▶ [Task to complete] Line by line, print the records exactly.

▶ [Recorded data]
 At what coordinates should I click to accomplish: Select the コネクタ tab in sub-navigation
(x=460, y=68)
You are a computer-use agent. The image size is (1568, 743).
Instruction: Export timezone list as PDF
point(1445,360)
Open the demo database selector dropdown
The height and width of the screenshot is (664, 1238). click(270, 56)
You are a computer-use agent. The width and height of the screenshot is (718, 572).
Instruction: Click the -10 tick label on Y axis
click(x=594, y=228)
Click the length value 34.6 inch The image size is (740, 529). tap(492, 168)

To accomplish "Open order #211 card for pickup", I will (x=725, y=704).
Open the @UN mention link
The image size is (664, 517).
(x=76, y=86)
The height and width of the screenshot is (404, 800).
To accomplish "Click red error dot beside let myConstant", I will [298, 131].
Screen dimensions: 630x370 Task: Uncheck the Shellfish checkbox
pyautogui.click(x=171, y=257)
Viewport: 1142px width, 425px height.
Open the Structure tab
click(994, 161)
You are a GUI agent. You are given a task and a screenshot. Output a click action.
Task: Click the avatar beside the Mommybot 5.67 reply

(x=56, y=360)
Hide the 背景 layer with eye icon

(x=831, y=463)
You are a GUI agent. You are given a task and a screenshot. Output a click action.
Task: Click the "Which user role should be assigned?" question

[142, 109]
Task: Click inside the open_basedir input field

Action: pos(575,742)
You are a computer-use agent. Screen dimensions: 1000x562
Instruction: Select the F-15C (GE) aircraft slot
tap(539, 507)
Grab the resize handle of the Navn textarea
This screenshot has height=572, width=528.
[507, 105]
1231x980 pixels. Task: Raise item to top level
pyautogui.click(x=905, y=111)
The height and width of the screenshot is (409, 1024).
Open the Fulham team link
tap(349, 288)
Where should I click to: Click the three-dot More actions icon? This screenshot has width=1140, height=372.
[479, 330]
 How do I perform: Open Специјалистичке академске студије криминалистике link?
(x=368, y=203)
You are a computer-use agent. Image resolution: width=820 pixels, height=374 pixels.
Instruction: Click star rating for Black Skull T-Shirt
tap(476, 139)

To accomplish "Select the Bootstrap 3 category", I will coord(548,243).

▶ [Problem solution]
 At what coordinates should I click to accomplish: Select the コネクタ tab in sub-navigation
(x=460, y=68)
You are a computer-use agent. The image size is (1568, 743).
Instruction: Export timezone list as PDF
point(1445,360)
Open the demo database selector dropdown
The height and width of the screenshot is (664, 1238). click(270, 56)
You are a computer-use agent. The width and height of the screenshot is (718, 572).
Instruction: Click the -10 tick label on Y axis
click(x=594, y=228)
Click the length value 34.6 inch The image size is (740, 529). tap(492, 168)

To accomplish "Open order #211 card for pickup", I will (x=725, y=704).
Open the @UN mention link
The image size is (664, 517).
(x=76, y=86)
The height and width of the screenshot is (404, 800).
To accomplish "Click red error dot beside let myConstant", I will [298, 131].
Screen dimensions: 630x370 Task: Uncheck the Shellfish checkbox
pyautogui.click(x=171, y=257)
Viewport: 1142px width, 425px height.
Open the Structure tab
click(994, 161)
You are a GUI agent. You are given a task and a screenshot. Output a click action.
Task: Click the avatar beside the Mommybot 5.67 reply

(x=56, y=360)
Hide the 背景 layer with eye icon

(x=831, y=463)
You are a GUI agent. You are given a task and a screenshot. Output a click action.
Task: Click the "Which user role should be assigned?" question

[142, 109]
Task: Click inside the open_basedir input field

Action: pos(575,742)
You are a computer-use agent. Screen dimensions: 1000x562
Instruction: Select the F-15C (GE) aircraft slot
tap(539, 507)
Grab the resize handle of the Navn textarea
This screenshot has height=572, width=528.
[507, 105]
1231x980 pixels. Task: Raise item to top level
pyautogui.click(x=905, y=111)
The height and width of the screenshot is (409, 1024).
Open the Fulham team link
tap(349, 288)
Where should I click to: Click the three-dot More actions icon? This screenshot has width=1140, height=372.
[479, 330]
 How do I perform: Open Специјалистичке академске студије криминалистике link?
(x=368, y=203)
You are a computer-use agent. Image resolution: width=820 pixels, height=374 pixels.
Instruction: Click star rating for Black Skull T-Shirt
tap(476, 139)

To accomplish "Select the Bootstrap 3 category", I will coord(548,243).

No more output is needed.